I hope this clarifies things a little but maybe not. If you have any questions
please ask.

DK2021 April 2, 2022 06:54 PM

Just to clarify, I am planning to use the B. amyloliquefaciens D747+ Cu octanoate + neem on my apple trees, as cedar-apple rust is a problem in my area and a couple of my trees are clearly quite susceptible to it. I probably really should replace them with a resistant variety, but I want to give this combination a try. Neem alone helps quite a bit with controlling the rust.


I have been fortunate to date in not having too much disease problems with my tomatoes; I prune fairly heavily and remove any leaf that looks like it might be starting some kind of disease, and I rotate where I plant solanaceous plants in my garden. Sometimes there is late blight but if that happens it's usually near the end of the season and I might just pull up that plant at that point. I have more problems with birds occasionally pecking at the fruit.

cwavec April 2, 2022 09:31 PM

Re: Your clarification.


Sounds like a plan. I have been at this for almost 20 years and am leaning strongly
in the direction of not trusting any one product or the claims of any manufacturer.
They are too often plain BS. Your combination looks workable.

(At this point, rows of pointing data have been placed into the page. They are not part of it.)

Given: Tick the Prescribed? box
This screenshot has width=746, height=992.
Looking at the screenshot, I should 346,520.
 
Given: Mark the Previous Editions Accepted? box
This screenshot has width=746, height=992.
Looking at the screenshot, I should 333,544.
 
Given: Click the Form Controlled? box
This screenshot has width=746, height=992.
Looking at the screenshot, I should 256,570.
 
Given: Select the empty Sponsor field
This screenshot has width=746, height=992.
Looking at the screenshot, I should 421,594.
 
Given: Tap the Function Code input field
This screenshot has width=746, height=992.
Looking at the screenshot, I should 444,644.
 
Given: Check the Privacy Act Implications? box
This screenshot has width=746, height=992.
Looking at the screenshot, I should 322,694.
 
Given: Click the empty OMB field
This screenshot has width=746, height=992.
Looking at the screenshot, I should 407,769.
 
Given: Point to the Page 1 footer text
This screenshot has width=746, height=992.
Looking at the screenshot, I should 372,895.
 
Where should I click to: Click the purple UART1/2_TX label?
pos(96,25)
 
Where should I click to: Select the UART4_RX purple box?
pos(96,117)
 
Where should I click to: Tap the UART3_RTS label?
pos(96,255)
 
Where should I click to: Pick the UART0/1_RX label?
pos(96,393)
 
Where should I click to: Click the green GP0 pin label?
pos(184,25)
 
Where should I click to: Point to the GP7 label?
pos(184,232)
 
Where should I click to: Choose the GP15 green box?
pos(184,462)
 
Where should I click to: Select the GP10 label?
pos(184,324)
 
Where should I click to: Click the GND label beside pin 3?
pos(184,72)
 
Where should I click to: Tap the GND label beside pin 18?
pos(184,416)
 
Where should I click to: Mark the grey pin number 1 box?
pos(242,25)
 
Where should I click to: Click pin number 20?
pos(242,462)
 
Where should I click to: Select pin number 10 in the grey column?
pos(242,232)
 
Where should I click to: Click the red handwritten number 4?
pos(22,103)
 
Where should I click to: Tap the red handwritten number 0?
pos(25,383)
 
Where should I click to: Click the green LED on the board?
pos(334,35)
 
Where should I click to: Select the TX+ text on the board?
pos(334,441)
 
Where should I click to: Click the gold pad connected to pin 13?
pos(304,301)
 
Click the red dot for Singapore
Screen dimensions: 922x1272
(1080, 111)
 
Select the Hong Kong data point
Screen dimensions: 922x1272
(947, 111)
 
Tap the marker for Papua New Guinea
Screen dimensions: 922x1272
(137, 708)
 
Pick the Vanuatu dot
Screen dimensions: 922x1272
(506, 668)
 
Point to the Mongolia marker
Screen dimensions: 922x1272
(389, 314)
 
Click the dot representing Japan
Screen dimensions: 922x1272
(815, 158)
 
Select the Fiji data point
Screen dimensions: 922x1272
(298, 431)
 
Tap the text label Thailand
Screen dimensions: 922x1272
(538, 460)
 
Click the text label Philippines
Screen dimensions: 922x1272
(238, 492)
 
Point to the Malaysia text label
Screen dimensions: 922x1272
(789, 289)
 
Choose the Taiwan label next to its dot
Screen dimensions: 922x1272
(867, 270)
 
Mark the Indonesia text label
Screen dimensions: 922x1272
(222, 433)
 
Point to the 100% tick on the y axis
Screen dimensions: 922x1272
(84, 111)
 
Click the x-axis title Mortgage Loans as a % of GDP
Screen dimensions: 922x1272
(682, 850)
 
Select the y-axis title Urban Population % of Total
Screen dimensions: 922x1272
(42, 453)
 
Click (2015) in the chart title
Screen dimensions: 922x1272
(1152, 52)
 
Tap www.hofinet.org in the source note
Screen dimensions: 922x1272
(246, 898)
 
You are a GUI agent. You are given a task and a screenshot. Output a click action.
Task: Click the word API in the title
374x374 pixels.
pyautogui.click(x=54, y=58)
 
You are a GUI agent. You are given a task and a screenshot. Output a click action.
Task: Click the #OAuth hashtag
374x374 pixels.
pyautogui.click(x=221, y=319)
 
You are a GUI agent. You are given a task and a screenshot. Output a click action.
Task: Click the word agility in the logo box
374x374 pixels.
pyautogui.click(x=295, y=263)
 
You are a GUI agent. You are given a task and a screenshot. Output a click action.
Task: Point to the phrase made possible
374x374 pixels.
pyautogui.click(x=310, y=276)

I would caution though that you still need to separate the applications into two
parts. The weak spot here is a conflict between the bacillus and Cu octanoate.
I tried that back when the Serenade people were saying that you could mix
Serenade with copper products but, of course they didn't say which ones. The
application did no good at all. I believe the bacillus was simply killed in the
mix by the Cu octanoate. It is, after all - SOAP, and probably has an anti-bacterial
effect. That is one big reason why my method consists of two separate

applications. I'm not sure how you would work in the neem but I guess there is
a way. Maybe something similar with the bacillus in a spray by itself and the other
two components in another.


I would like very much to see your results. I've tried growing European plums here
but was defeated by the black knot fungus. Some combination of these things
might help.

dshreter August 15, 2022 05:50 PM

Great info that everyone has contributed here. I'm using up the last of my Natria Disease Control QST 713. Who knows what the shelf life is, but I fortunately haven't had issues this season.

One thing that is consistently true for all of these products is they work better at prevention than treatment. It's never a surprise if someone buys a fungicide because of an outbreak then are disappointed they can't reverse the situation. Instead, I think it is important that it becomes a part of your seasonal plan to keep the plants healthy just like potting up seedlings, pruning suckers, etc.

Next season I'll give Bonide Revitalize a shot and hope it can perform as well as QST 713 has for me.

MrsJustice September 3, 2022 09:08 PM

Hello Dshreter
I am an Organic Farmer but suffered some crop failure for the first time. I was thinking about getting my soil tested, that I do every 4 years. But for the first time I want to buy Organic Soil Products.

My Research on this Ideal stated with Serenade being Organic but it States that It cannot be soil in California. That gives me more Questions.

Is QSt 713 Organi?

If Serenade cannot be soil in California; Why is it listed for Organic Farming?